Consequently, the most obvious candidates for easy parallelization among existing algorithms are problems where each processor can be given a load of work to do, independently from all the others. Examples include raytracing, computing matrix products, and image convolution. However, there is a problem which is often overlooked (especially by theoreticians who may not consider low level implementation details): on a shared memory machine there is only one data bus! This means that although a given data-intensive algorithm is parallelizable, limited memory bandwidth may degrade performance.As an example, consider image convolution. Say we have a 3000x2500 image which we want to sharpen using a 5x5 matrix filter.

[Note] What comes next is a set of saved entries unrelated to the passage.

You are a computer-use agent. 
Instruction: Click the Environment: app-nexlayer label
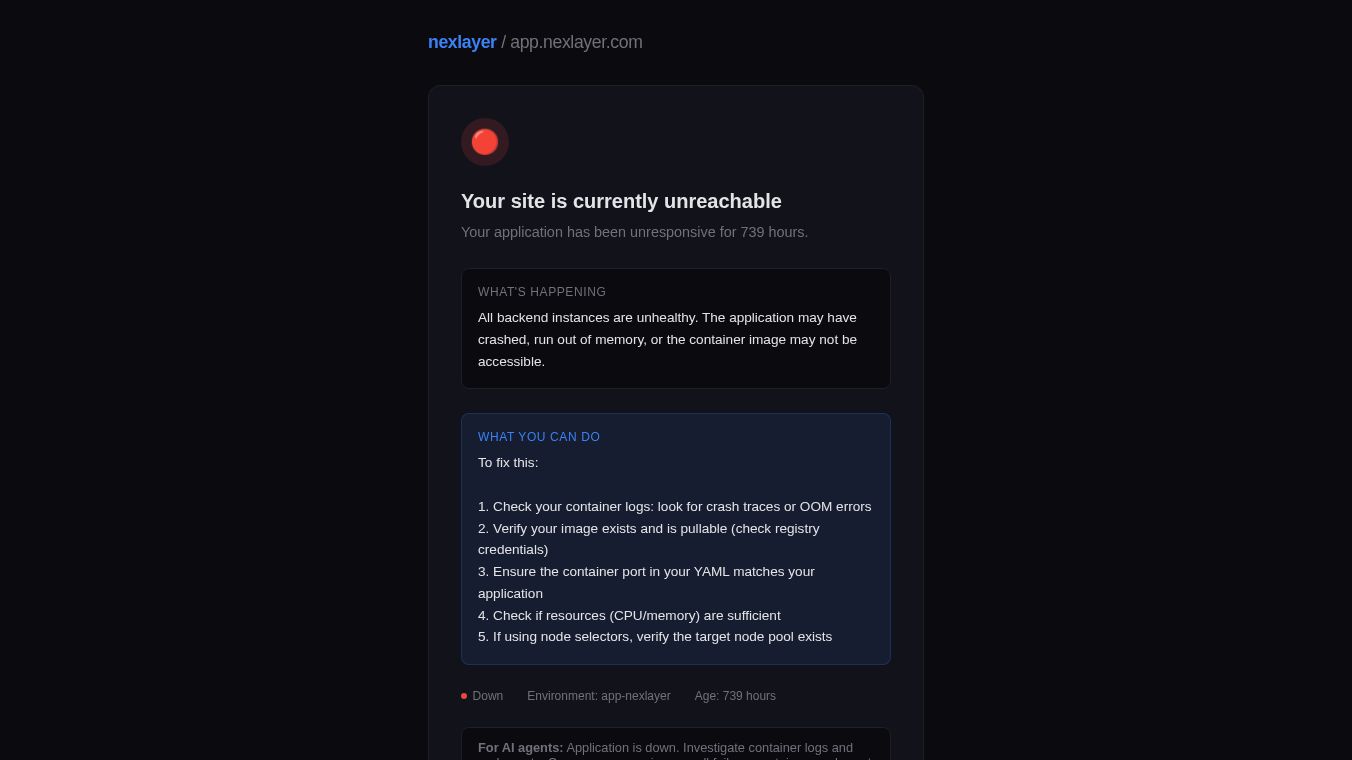point(599,696)
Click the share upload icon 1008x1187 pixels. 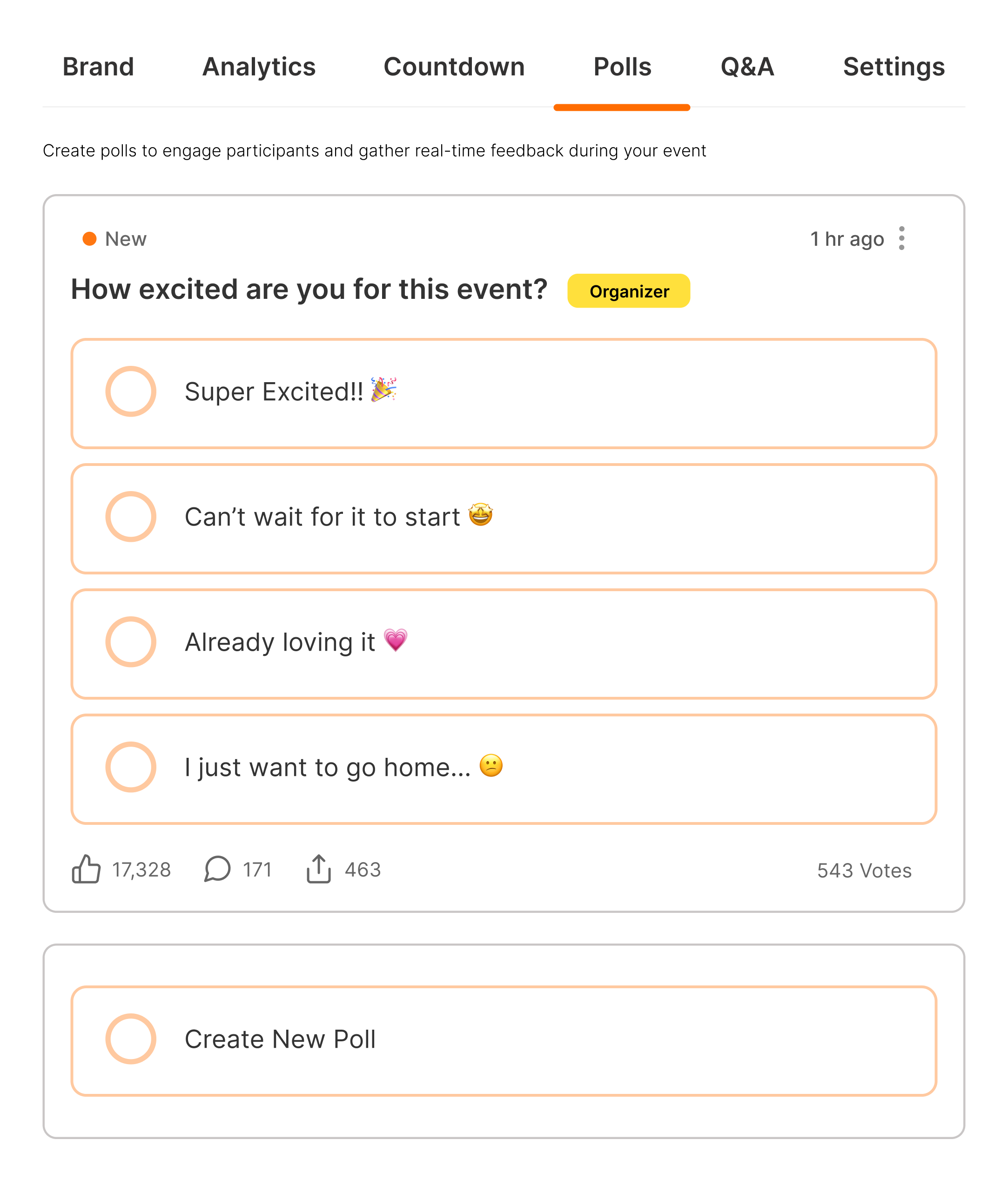[319, 869]
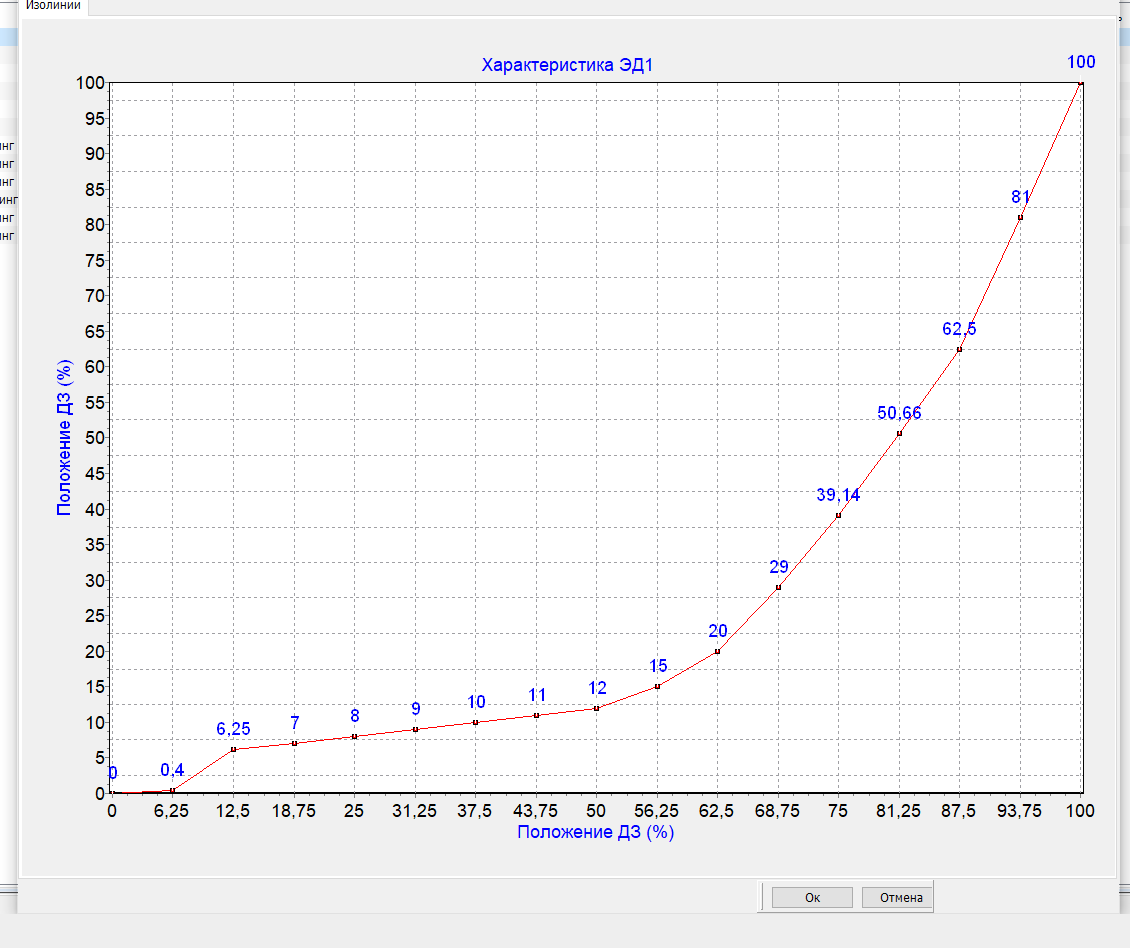The image size is (1130, 948).
Task: Click the Ok button
Action: [x=812, y=898]
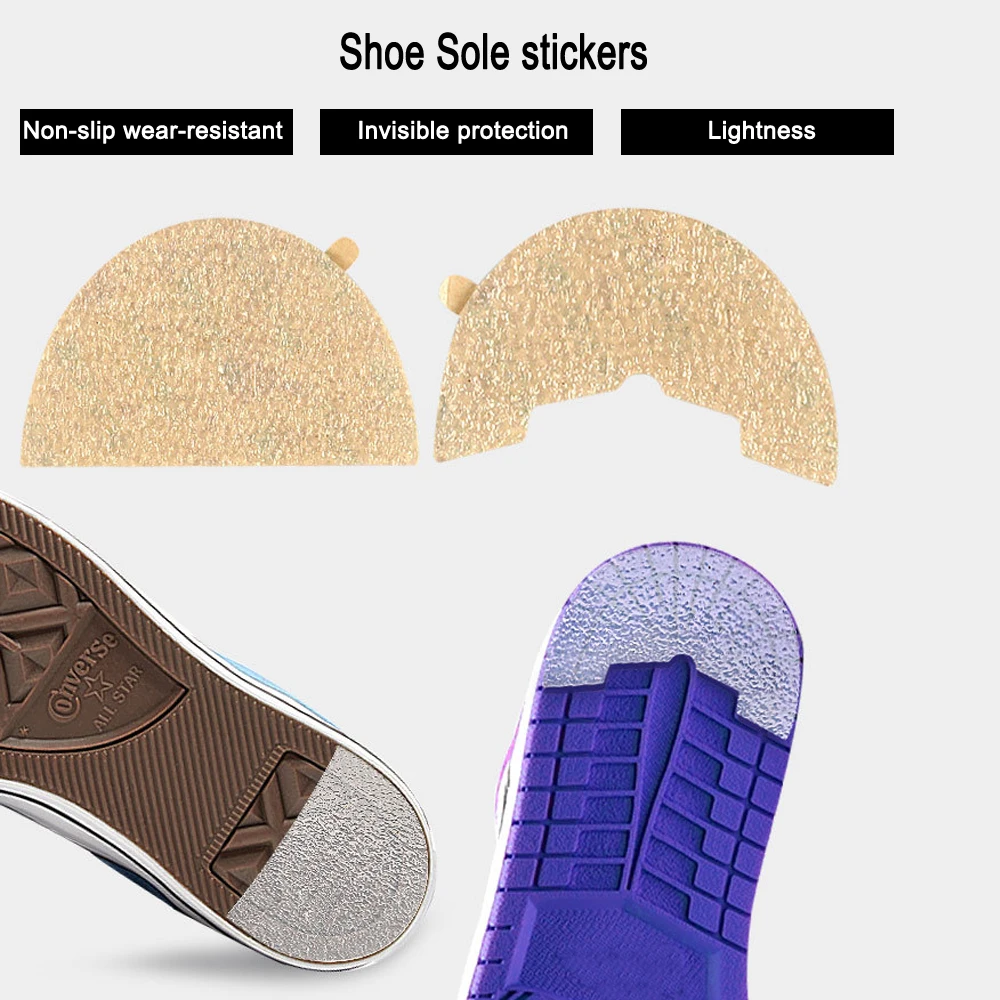Select the "Non-slip wear-resistant" black label

click(x=156, y=131)
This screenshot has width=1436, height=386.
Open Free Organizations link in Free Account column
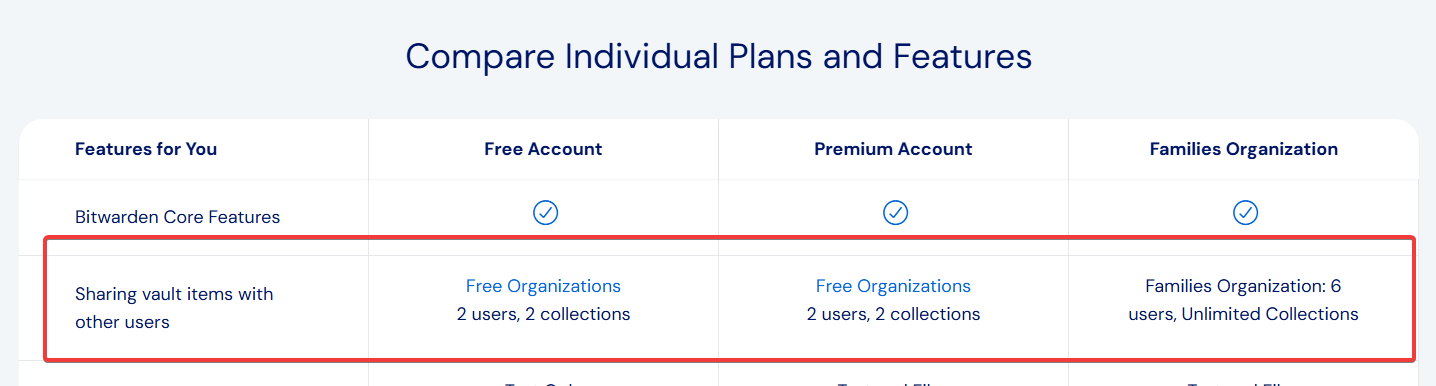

The standard way to do this is to apply the matrix to every pixel in the image (perhaps excluding a small number of border pixels, an irrelevant complication which we ignore here). There are 7.5 million pixels, and the filter can be applied to any two pixels independently. On a dual core machine the obvious way to parallelize this is to give each core 3.75 million pixels and the sharpening matrix and let them get on with the job. This appears to be embarrassingly parallel, and we would quite reasonably expect run-time to approach ½ of the serial run-time. However, the computation involved in applying the filter to a pixel (75 floating point multiplications and 75 floating point additions for a colour pixel, perhaps fewer if we can identify zeros and ones in the matrix) cannot all be done in registers on a Pentium. The problem is that both cores are simultaneously accessing main memory all the time, and the bus cannot cope.

In a series of blog posts I hope to illustrate some ways to cope with this problem which involve managing registers, L1 and L2 caches properly.